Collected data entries
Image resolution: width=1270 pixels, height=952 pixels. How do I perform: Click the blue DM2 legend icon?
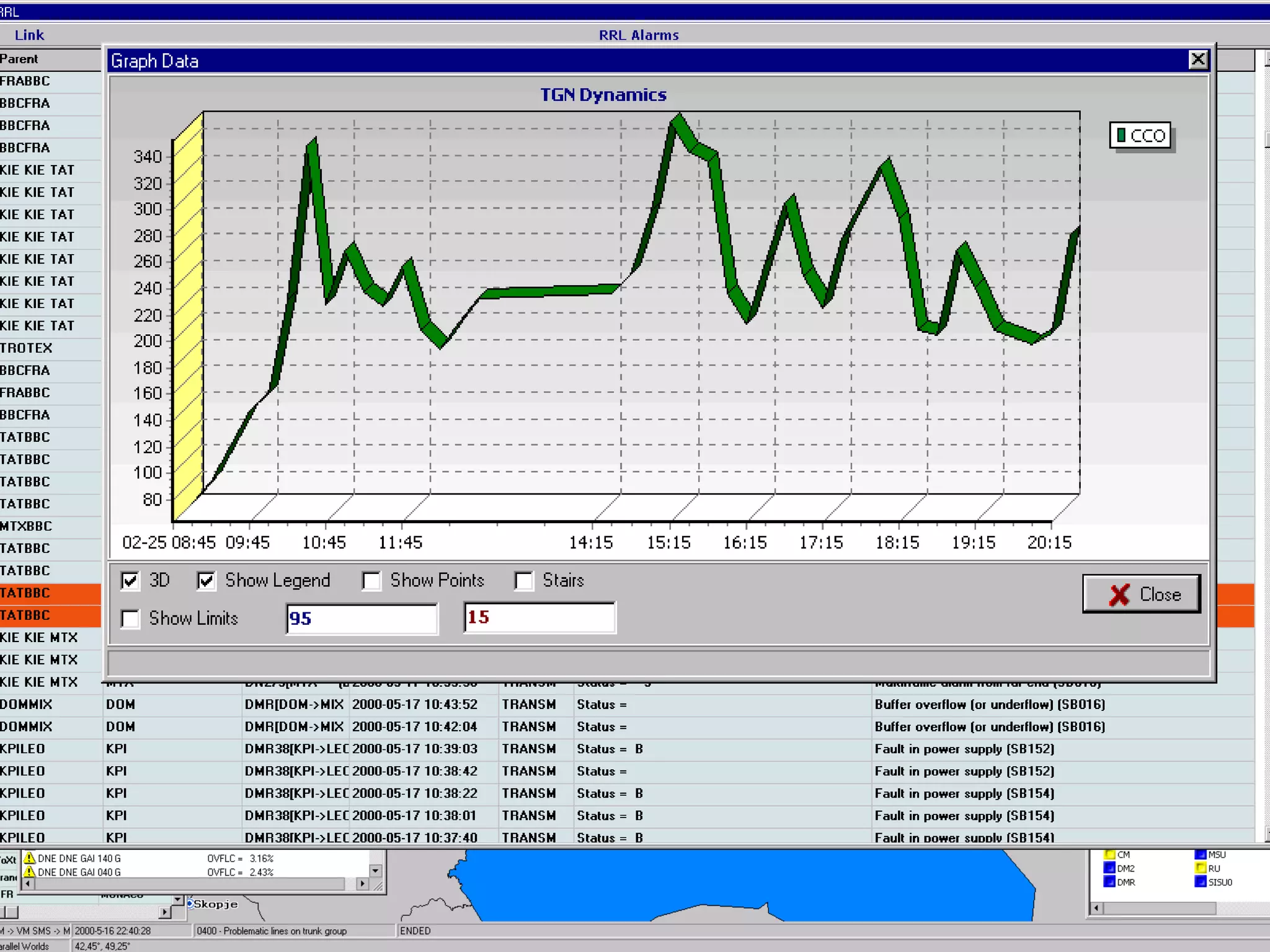click(x=1109, y=868)
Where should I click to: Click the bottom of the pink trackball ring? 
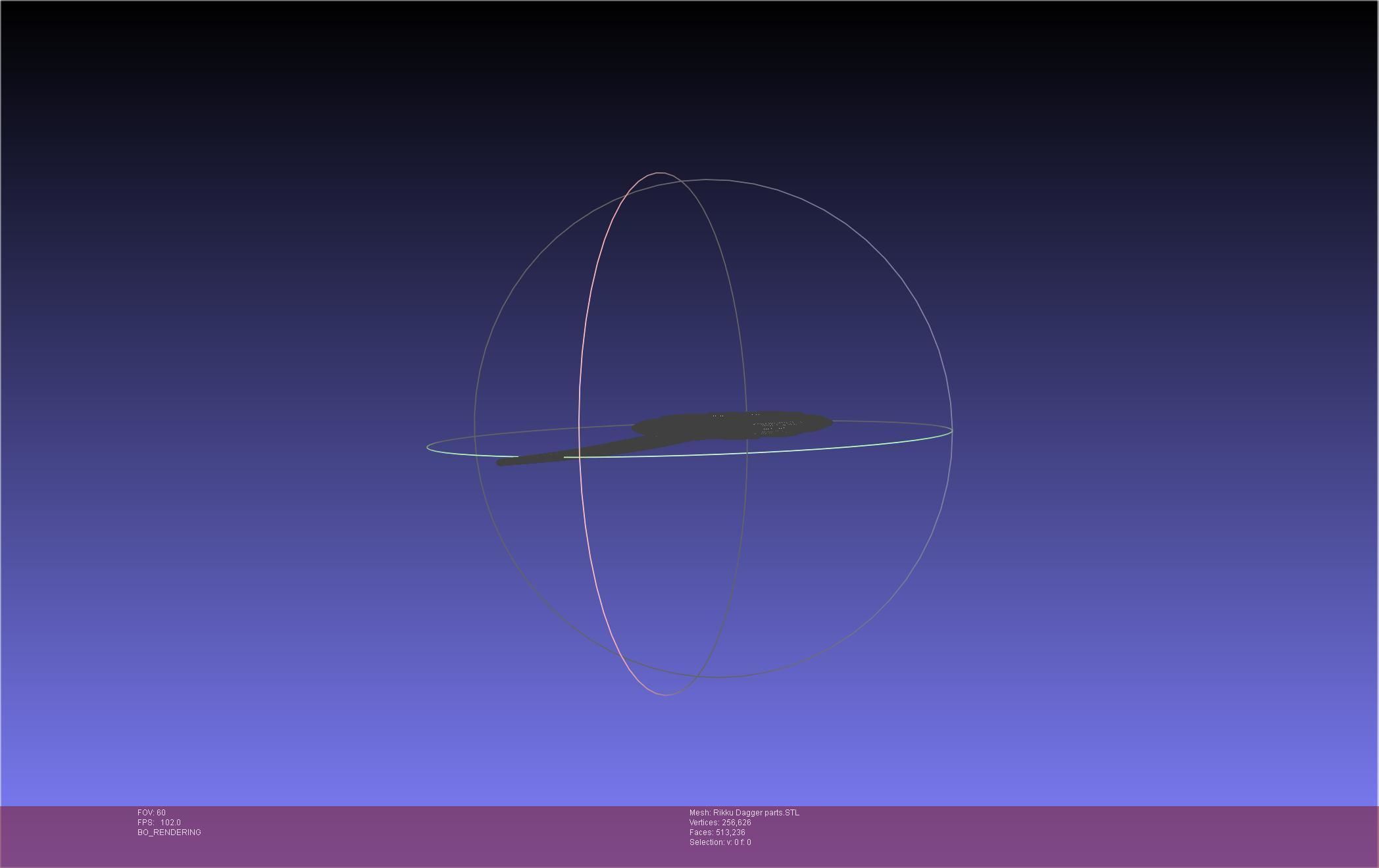coord(664,694)
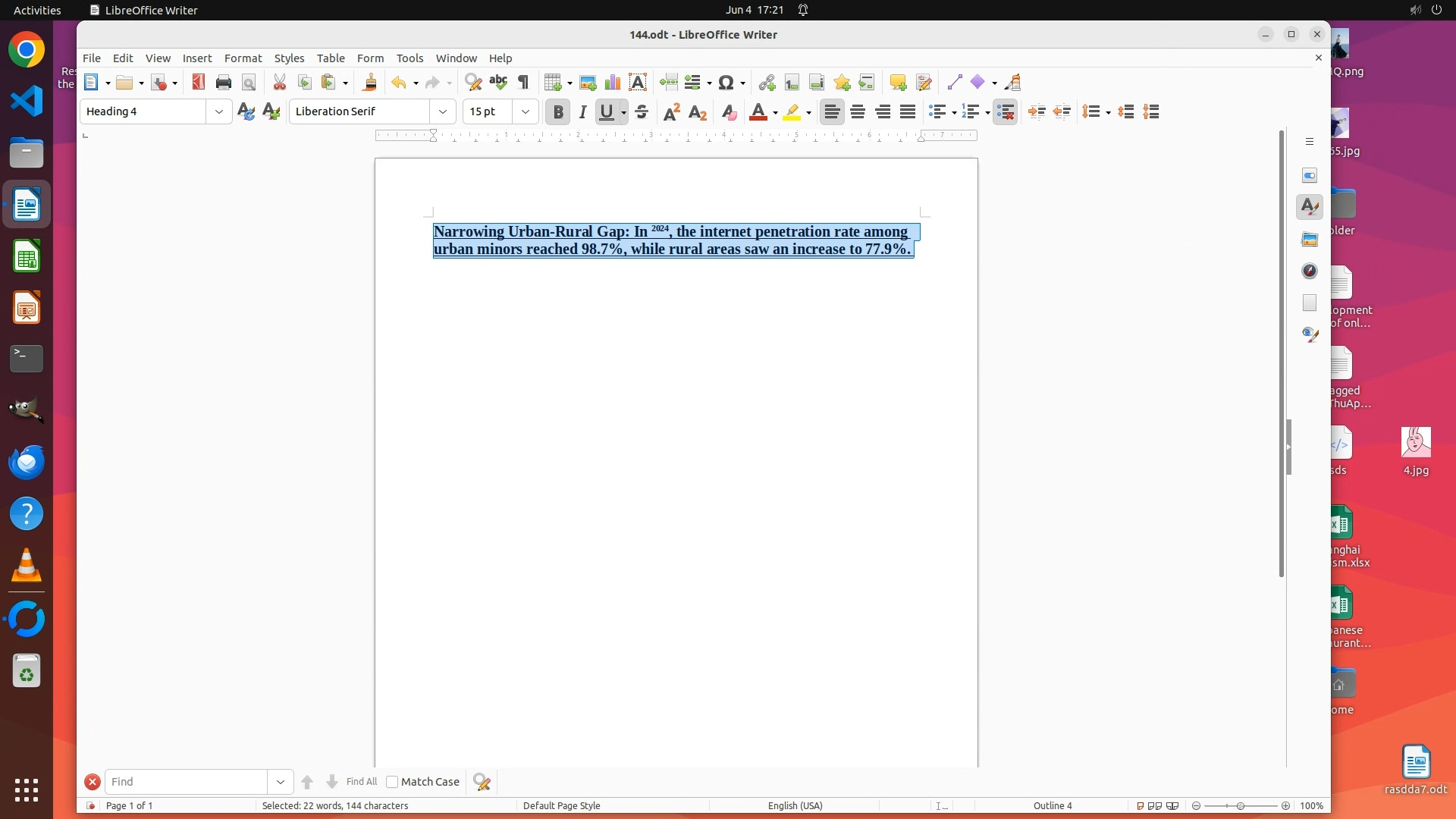Open the sidebar Navigator compass icon

(1310, 271)
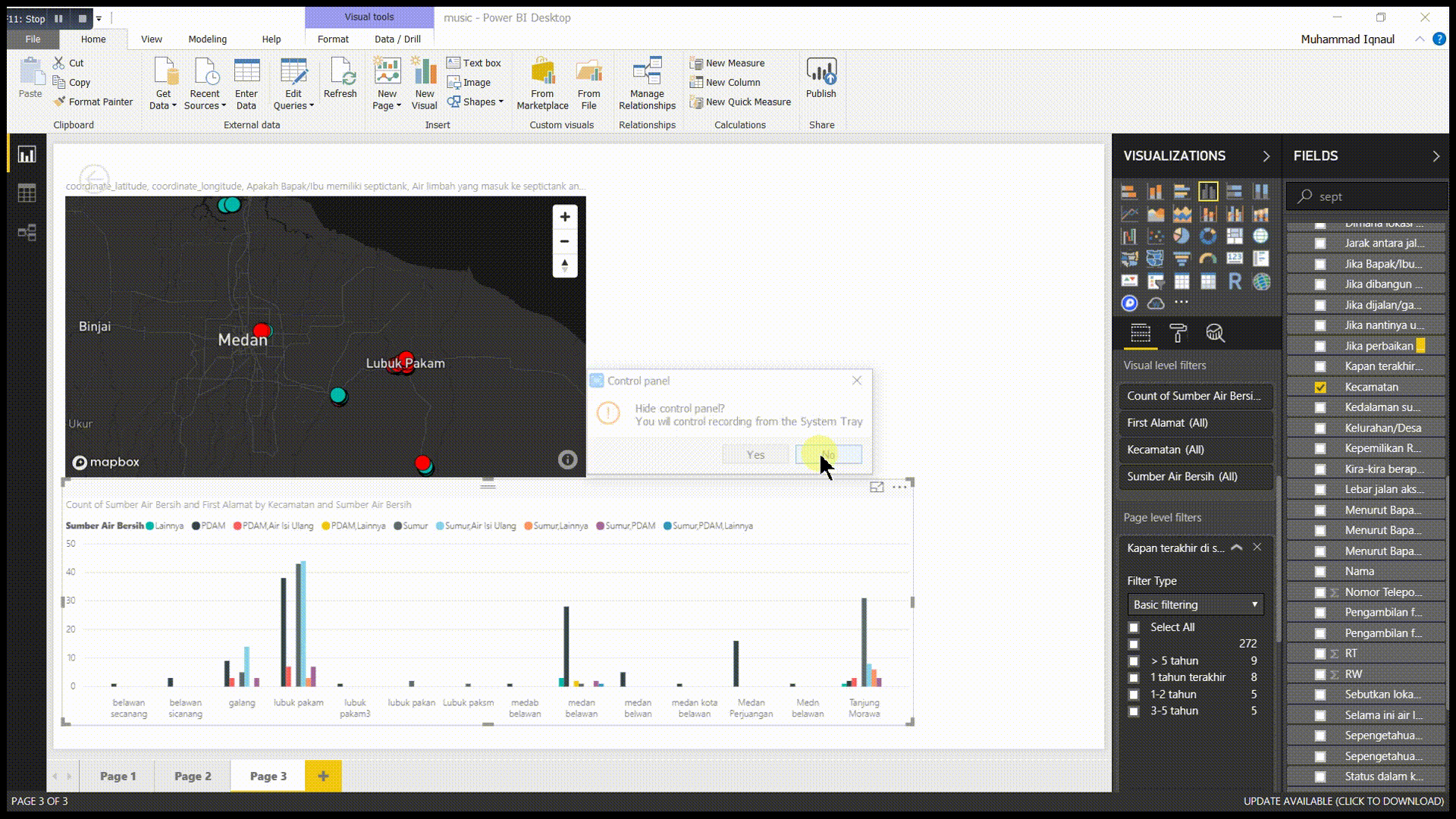The image size is (1456, 819).
Task: Uncheck the Kecamatan field checkbox
Action: pyautogui.click(x=1322, y=387)
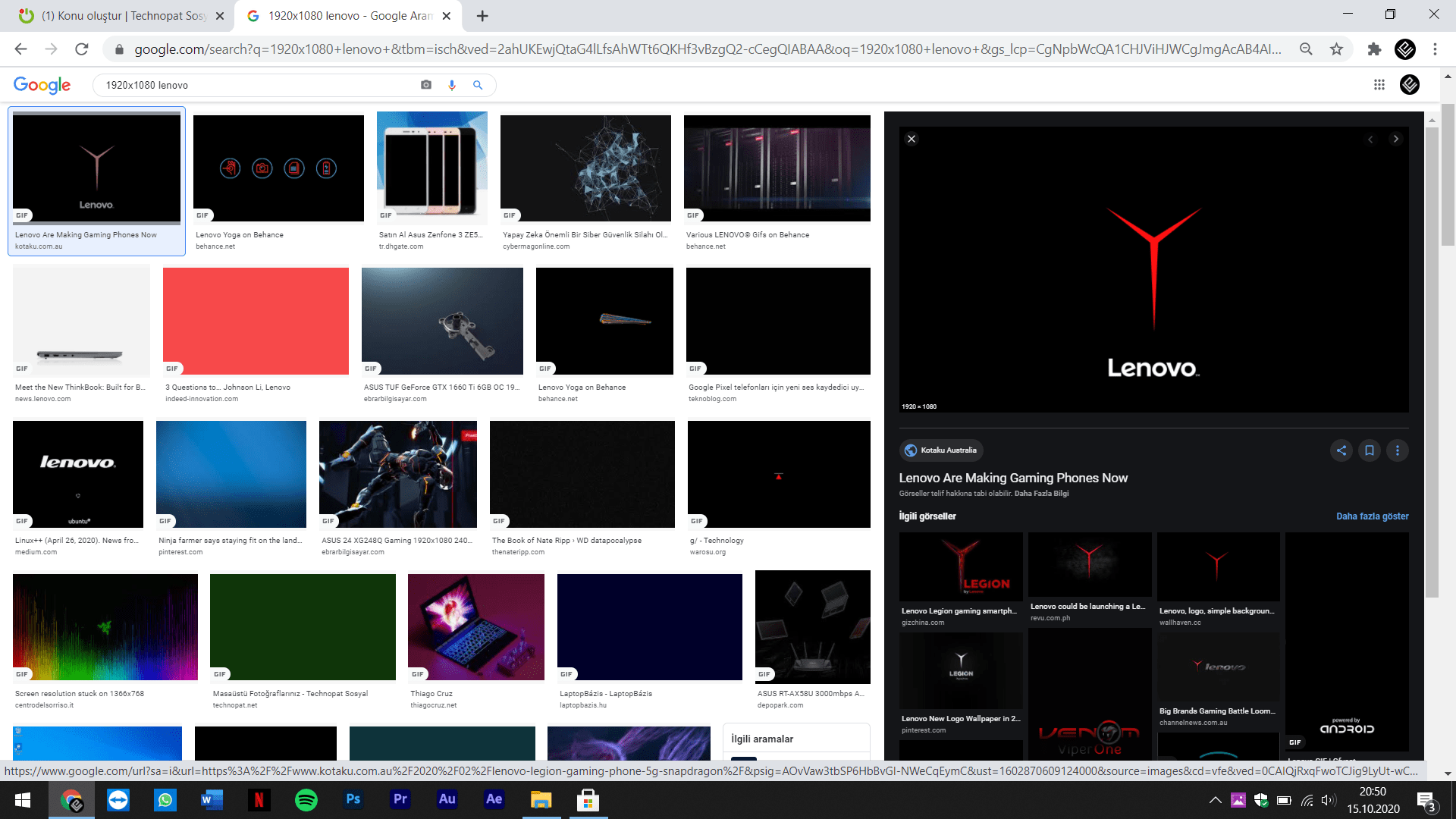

## TASK DIRECTIONS
Repeat each record as given. No picture belongs in the copy.

## RESULT OF THIS TASK
Image resolution: width=1270 pixels, height=952 pixels. How do I perform: Click the blue DM2 legend icon?
click(x=1109, y=868)
Where should I click to: Click the bottom of the pink trackball ring? 
coord(664,694)
Open the sidebar Navigator compass icon

(1310, 271)
The image size is (1456, 819).
Task: Uncheck the Kecamatan field checkbox
Action: pyautogui.click(x=1322, y=387)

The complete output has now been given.